Latest Project - ESP8266 + MQTT
It has been quite a while since I have posted anything, so I may as well post about the last project I’ve been working on to limber up my fingers some.
I picked up a couple of NodeMCU ESP8266 boards from Amazon for about 9$ – I wasn’t 100% sure they would work for what I wanted, but for less than 10$ I was willing to risk it.
They are designed around the NodeMCU firmware using Lua to develop IoT applications – but I have a limited amount of time to learn and re-learn languages and I’m pretty familiar with the Arduino environment.
Stepping back a bit…
A few months ago when I was using the environment to program ATTiny85 chips for a Blinkenlights art project, I came across the Arduino core for ESP8266 and realized that it was pretty close to the point where I could skip talking to the ESP by AT commands or trying to make an old-school SLIP connection to the internet through it I could just program it directly…
I had a few requirements that I wanted for the project:
1 - It should start up in Access Point mode and the Wi-Fi should be configurable via a Web Page
2 – Once it has been configured, it should still be accessible on the network to see / change it’s configuration
3 – Use MQTT as my communication protocol between a central server and one or more of my nodes.

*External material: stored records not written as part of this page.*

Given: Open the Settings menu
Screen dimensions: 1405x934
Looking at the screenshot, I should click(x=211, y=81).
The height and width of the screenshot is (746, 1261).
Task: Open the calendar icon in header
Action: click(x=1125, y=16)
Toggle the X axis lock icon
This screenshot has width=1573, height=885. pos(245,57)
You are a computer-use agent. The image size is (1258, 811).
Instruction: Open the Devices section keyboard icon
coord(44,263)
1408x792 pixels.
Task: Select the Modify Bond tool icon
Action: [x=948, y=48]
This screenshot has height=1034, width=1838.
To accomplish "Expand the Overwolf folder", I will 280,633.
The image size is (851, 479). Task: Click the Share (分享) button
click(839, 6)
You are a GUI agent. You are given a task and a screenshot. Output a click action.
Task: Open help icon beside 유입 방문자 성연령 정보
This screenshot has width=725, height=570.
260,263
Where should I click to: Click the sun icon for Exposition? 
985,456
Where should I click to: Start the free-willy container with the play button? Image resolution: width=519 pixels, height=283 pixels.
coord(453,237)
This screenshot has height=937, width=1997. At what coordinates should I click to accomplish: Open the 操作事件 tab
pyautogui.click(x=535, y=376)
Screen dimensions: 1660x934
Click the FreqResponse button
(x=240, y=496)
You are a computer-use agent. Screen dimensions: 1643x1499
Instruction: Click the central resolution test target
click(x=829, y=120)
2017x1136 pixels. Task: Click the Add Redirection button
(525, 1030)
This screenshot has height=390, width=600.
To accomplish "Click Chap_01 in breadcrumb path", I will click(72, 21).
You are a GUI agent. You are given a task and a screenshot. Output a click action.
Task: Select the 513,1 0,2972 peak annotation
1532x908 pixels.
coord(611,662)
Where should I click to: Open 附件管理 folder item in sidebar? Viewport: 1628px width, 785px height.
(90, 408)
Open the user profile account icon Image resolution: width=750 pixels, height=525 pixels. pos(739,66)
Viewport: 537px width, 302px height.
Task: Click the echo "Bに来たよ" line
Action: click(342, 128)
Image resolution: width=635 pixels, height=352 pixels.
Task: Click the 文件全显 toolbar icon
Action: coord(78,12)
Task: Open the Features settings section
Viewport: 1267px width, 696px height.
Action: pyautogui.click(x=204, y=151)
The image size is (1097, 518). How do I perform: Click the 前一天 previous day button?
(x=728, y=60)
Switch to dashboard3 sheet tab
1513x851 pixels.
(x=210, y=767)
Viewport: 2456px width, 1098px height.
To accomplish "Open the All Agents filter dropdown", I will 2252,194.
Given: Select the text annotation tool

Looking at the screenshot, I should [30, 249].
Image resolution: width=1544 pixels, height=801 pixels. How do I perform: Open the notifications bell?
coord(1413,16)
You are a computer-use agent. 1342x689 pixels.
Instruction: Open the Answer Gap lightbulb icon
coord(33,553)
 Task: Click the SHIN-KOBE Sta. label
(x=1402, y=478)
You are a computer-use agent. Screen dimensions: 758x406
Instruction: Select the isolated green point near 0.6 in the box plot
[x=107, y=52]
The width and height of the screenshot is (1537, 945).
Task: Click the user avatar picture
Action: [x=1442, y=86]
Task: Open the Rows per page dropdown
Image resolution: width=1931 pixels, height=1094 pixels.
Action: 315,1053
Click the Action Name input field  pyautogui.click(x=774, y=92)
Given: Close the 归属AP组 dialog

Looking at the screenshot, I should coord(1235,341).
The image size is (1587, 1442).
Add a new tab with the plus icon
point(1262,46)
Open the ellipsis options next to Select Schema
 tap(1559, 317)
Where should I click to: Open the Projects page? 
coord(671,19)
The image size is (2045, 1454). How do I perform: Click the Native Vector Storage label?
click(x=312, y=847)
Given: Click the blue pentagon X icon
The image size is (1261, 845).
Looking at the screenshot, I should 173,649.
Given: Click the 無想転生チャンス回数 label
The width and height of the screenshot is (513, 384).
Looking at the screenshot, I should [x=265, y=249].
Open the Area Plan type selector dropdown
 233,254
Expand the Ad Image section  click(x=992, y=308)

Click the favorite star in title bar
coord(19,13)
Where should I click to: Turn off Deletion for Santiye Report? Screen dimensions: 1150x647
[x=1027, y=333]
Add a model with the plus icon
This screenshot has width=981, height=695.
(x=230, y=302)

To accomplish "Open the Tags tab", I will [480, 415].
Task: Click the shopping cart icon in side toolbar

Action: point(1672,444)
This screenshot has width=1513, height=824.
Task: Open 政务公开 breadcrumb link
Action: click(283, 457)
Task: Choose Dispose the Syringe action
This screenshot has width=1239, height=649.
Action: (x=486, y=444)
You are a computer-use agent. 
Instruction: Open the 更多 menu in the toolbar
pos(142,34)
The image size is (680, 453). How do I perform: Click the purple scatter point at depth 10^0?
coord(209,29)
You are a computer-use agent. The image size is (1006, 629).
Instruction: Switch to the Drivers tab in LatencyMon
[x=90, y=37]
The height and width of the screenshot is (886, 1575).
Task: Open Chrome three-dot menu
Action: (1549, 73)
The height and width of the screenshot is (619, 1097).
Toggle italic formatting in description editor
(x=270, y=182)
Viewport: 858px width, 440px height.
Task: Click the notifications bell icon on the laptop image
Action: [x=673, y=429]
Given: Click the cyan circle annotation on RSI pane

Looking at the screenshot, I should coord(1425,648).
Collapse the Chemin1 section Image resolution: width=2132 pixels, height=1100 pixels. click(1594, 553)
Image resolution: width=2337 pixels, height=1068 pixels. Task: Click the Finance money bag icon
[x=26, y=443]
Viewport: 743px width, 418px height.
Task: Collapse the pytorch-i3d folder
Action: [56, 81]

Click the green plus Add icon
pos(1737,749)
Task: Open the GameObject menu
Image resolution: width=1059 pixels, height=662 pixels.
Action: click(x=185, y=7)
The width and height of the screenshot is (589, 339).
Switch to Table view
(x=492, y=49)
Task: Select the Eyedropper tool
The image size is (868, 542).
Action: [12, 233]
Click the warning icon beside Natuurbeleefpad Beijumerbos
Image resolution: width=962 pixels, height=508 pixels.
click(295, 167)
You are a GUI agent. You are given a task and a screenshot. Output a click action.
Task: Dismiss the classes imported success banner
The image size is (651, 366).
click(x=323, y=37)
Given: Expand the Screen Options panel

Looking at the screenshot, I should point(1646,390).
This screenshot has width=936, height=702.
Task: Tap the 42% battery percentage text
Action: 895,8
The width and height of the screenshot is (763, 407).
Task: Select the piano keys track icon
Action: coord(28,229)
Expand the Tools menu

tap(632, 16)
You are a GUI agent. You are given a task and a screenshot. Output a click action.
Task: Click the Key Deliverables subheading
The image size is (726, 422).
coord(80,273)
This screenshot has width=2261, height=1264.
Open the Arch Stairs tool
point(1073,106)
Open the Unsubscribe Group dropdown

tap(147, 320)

… – make it do something interesting,
#N – Security – Really, this shouldn’t be an afterthought
…But at a certain point I realized that I was concentrating to had on the particular point that I couldn’t even get started… I’m probably making a mistake – but since I don’t intend this to be a commercial product or something that I’m going to be running a nuclear or medical device on – that for now, I’ll just keep it in mind and make sure that it is addressed as I go.
Birth of a DataMote…
Getting started was interesting – there were a lot of fits and starts, attempts and test and trying to figure out how to make a web page appear and switch between AP and station Modes and just generally trying to get familiar with the inner workings of the ESP – but not really making much head way on #’s 1 and 2.
I made some progress in April and May getting the Mote to talk MQTT, but making it easy to use had eluded me and at the time, I couldn’t find any good examples on how to start on the path of where I wanted to go.
So around the first part of December, I came across a Kickstarter project called “The Light Clock” that looked pretty awesome, especially since it was based on an ESP8266! Then, as I read up on it a bit more, I found out that the creator of the project, Chris Carter, planned to Open Source the Firmware and this would be an amazing learning opportunity for me to see how a product that actually existed did its thing. Based on that, it gave me ideas on how I might go about figuring out my own path as well.
The plan for “Making it do something interesting” has now evolved into making a set of data loggers that will monitor the temperature in several locations about my house and as I have time, finish building the custom lights in my office and making them controllable as well… it’ll give me a number of inputs and outputs and ways of controlling sensors but nothing that is critical to survival.
So finally, after many fits and starts, I’m at a point where I have a lot of the pieces almost ready to start making something interesting and a reason for me to restart posting to this little blog-o-mine.